▼

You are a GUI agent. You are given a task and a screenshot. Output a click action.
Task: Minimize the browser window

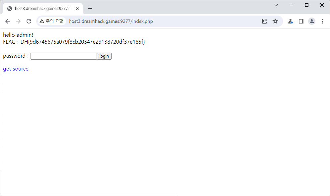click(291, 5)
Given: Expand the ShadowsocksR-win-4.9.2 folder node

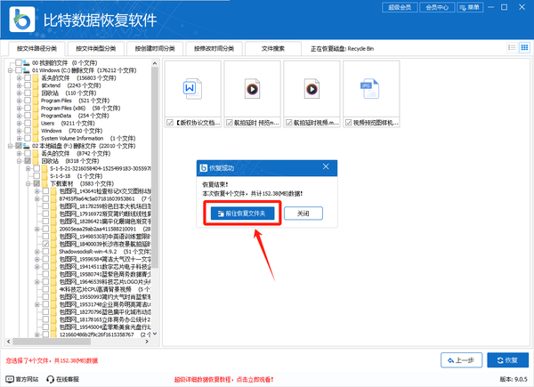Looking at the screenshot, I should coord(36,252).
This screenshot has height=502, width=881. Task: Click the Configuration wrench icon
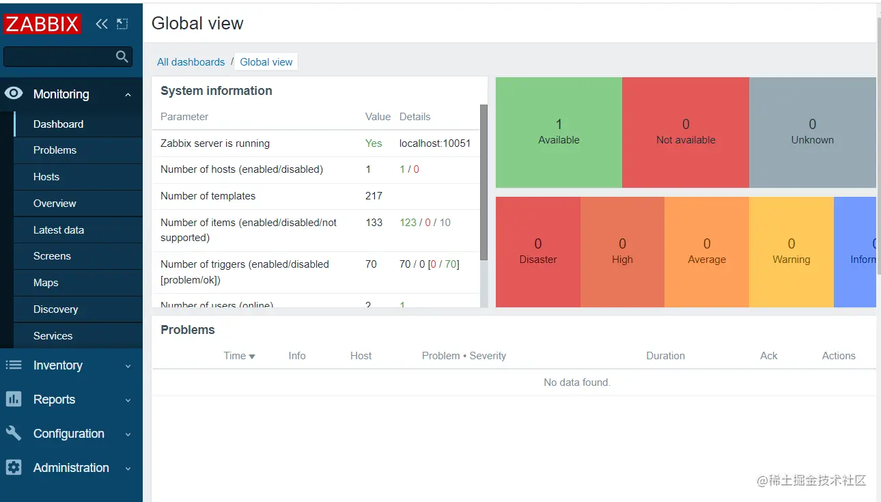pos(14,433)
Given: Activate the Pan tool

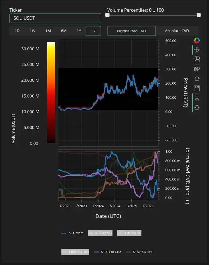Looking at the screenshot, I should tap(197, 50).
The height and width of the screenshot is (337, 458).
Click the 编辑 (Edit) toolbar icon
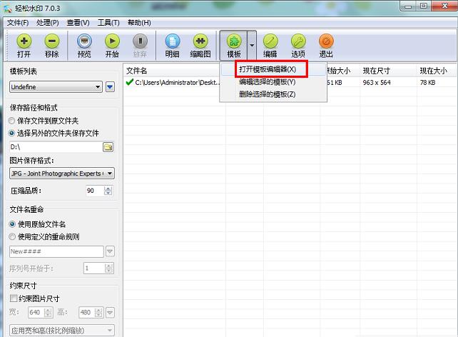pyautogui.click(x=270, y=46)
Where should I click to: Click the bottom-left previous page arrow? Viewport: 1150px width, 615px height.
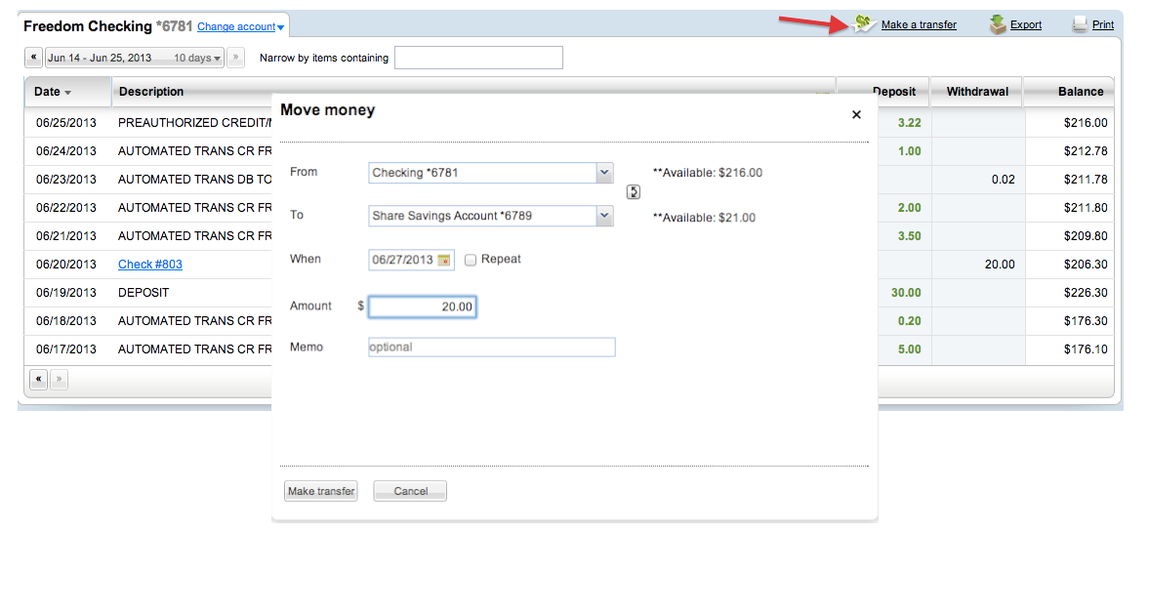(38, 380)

▲

• **Assignment**
Output a verbatim copy of the lines from the line containing "This screenshot has" through the end of the data, both included, without any images.

• **Finished exercise**
This screenshot has height=502, width=881. Task: Click the Configuration wrench icon
pos(14,433)
Given: Activate the Pan tool

Looking at the screenshot, I should tap(197, 50).
The height and width of the screenshot is (337, 458).
Click the 编辑 (Edit) toolbar icon
pyautogui.click(x=270, y=46)
Where should I click to: Click the bottom-left previous page arrow? Viewport: 1150px width, 615px height.
(38, 380)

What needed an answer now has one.